The article goes on to say that Milwaukee is working on a take-back program that'll meet federal requirements; that's an idea every municipality should be looking into. In the meantime, the DEA is said to be "looking for possible solutions"...hardly comforting, given that agency's history of incompetence and irrelevance. Clearly, the laws need to be changed to make safe pharmaceutical disposal mandatory, rather than an inconvenient option.


Anonymous said...

This is very frustrating.

Flushing them down the toilet puts them beyond inappropriate use, but you list some of the hazards. I'll add another.

A few months ago, I needed to dispose of some old Cipro (ciprofloxacin), an antibiotic. Flushing that down the toilet could damage the bacteria that process the sewage. I wound up putting it in the trash, although I don't like that either.

Takeback is probably the best. I suppose I could have mixed it with chlorine bleach, but who knows what that would have produced. Burning might work, too, although, again, there might well be harmful partial oxidation products.

Cervantes said...

On the other hand, drug manufacturers and wholesalers "donate" mass quantities of expired and spoiled medications to relief operations.

Anonymous, I would think that your cipro would be so diluted in the system that it wouldn't have any discernible effect on the sewage treatment process. A far bigger concern is development of antibiotic resistant bacteria. Burning such a small quantity of material would probably be just fine.

The story changes, of course if we are talking about mass quantities.

Phila said...

It's frustrating, alright. When millions of people are consuming or disposing of something at once, it's logical to think it'll create problems. And indeed, we've seen cities with measurably caffeinated harbors, and shellfish whose natural protections against pollution are compromised by commercial musks in perfumes and the like.

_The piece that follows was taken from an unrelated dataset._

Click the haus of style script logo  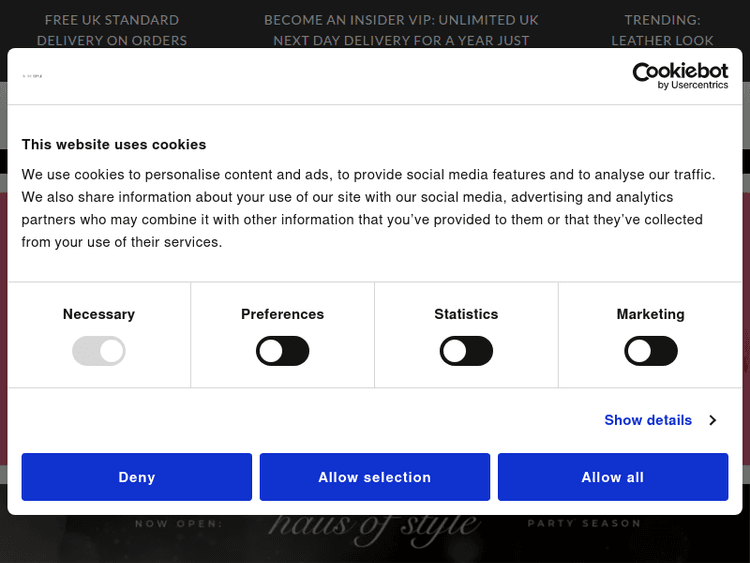(x=373, y=525)
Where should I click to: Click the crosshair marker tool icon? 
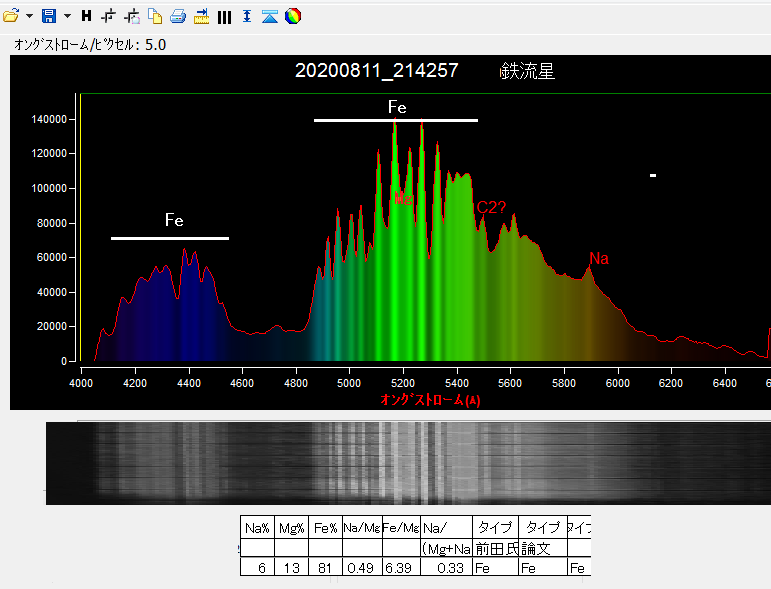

We're culturally focused on mass marketing, but so far we're unwilling to consider the effects of mass production and mass discarding. Generating culture-wide desires without having an infrastructure in place to deal with their consequences is a problem. The relatively new policy of mass marketing prescription drugs is a perfect example...and it's also worth mentioning that given the current state of health care, there's an increasing tendency for doctors to give poorer patients free drug samples in lieu of a prescribed treatment course. Thus, we could end up in a situation where people who may have strep throat get a newer, less easily tolerated antibiotic, and end up discontinuing the treatment early and tossing the leftovers.

And I didn't even bother to mention biopharming, which is an absolutely horrible idea.